Предчувствия мои подтвердились как только я вошел в избу – избы в поселке не запирались, все были свои, чужой с материка мог добраться только катером, – и из темных сеней по шаткой, приставленной к бревенчатой стене, лестнице, поднялся на чердак, обжитый «постояльцем»: так Метельников стал называть себя в письмах на четвертый день пребывания. Вид у помещения был вполне жилой: широкий, сколоченный из досок, топчан был аккуратно застелен сизым байковым одеялом, к поточенной древоточцем стропилине над изголовьем был прикручен эбонитовый патрон с забранной веревочным абажуром лампочкой, в таком же стиле – вспомнил: макраме, – но уже не из веревок, а из сизаля были исполнены две циновки по обеим сторонам полукруглого окошка; само окошко было занавешено чем-то вроде рыбацкой сети, сплетененной из волокнистого льняного шнура так, что падающая от нее тень преобразовывала стоящий перед окном письменный стол в подобие географической карты с параллелями и меридианами.

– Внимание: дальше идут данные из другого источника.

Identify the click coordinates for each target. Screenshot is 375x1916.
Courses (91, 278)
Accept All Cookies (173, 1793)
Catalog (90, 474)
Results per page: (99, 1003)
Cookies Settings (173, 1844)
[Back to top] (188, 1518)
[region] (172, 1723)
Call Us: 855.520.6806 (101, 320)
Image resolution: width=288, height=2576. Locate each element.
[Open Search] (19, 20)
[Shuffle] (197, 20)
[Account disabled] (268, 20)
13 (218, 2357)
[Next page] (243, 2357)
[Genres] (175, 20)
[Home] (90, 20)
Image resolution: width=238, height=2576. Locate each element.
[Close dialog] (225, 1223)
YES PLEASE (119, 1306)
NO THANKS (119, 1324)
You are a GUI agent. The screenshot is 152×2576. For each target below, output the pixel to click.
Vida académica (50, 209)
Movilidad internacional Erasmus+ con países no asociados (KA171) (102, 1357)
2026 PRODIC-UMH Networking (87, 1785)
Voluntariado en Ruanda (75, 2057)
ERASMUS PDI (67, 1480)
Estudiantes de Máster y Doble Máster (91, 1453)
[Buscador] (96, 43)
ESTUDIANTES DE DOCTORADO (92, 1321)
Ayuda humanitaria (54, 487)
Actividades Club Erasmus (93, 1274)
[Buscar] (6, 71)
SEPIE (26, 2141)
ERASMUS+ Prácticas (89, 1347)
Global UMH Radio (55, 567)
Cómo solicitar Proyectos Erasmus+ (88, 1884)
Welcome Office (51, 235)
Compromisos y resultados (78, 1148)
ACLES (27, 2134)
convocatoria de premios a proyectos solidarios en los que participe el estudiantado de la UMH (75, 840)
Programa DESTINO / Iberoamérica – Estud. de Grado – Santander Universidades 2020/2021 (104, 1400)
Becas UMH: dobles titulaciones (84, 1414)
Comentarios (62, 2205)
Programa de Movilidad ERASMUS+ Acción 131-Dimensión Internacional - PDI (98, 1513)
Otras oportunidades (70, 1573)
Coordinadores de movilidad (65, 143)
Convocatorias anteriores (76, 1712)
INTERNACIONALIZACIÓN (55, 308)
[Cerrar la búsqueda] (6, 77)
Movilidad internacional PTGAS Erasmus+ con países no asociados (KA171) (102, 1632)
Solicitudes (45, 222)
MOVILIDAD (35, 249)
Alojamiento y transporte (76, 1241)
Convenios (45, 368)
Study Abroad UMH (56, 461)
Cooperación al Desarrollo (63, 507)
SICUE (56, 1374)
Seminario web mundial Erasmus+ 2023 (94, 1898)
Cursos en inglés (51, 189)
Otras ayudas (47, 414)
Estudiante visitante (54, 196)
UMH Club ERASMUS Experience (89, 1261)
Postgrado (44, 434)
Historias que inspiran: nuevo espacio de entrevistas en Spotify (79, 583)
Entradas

Старая пишущая машинка «Олимпия» возвышалась над ней как потухший вулкан Килиманджаро над африканской саванной. Это было явно не метельниковское творчество, точнее, «ману-фактура» – про такую свою «метаморфозу» он бы непременно написал, – отсюда напрашивался вывод, точнее, вопрос, который уже заключал в себе конкретный ответ: шер ше ля фам. Но откуда она могла взяться, эта «ля фам?» «Она могла приехать навестить бабушку», тупо, как дятел, простучало под крышкой моего черепа. Красная Шапочка. Машенька и Медведь. Пирожки в берестяном коробе. В этом абажуре, этих циновках тоже было что-то от «народных промыслов»; сеть на окне напоминала ту, которой ловили Человека-амфибию в фильме по одноименному роману. От квадратного люка, из которого я вылез, до самого стола постелен был полосатый половик, сотканный из старых, порванных на ленты, тряпок и сношенных чулок.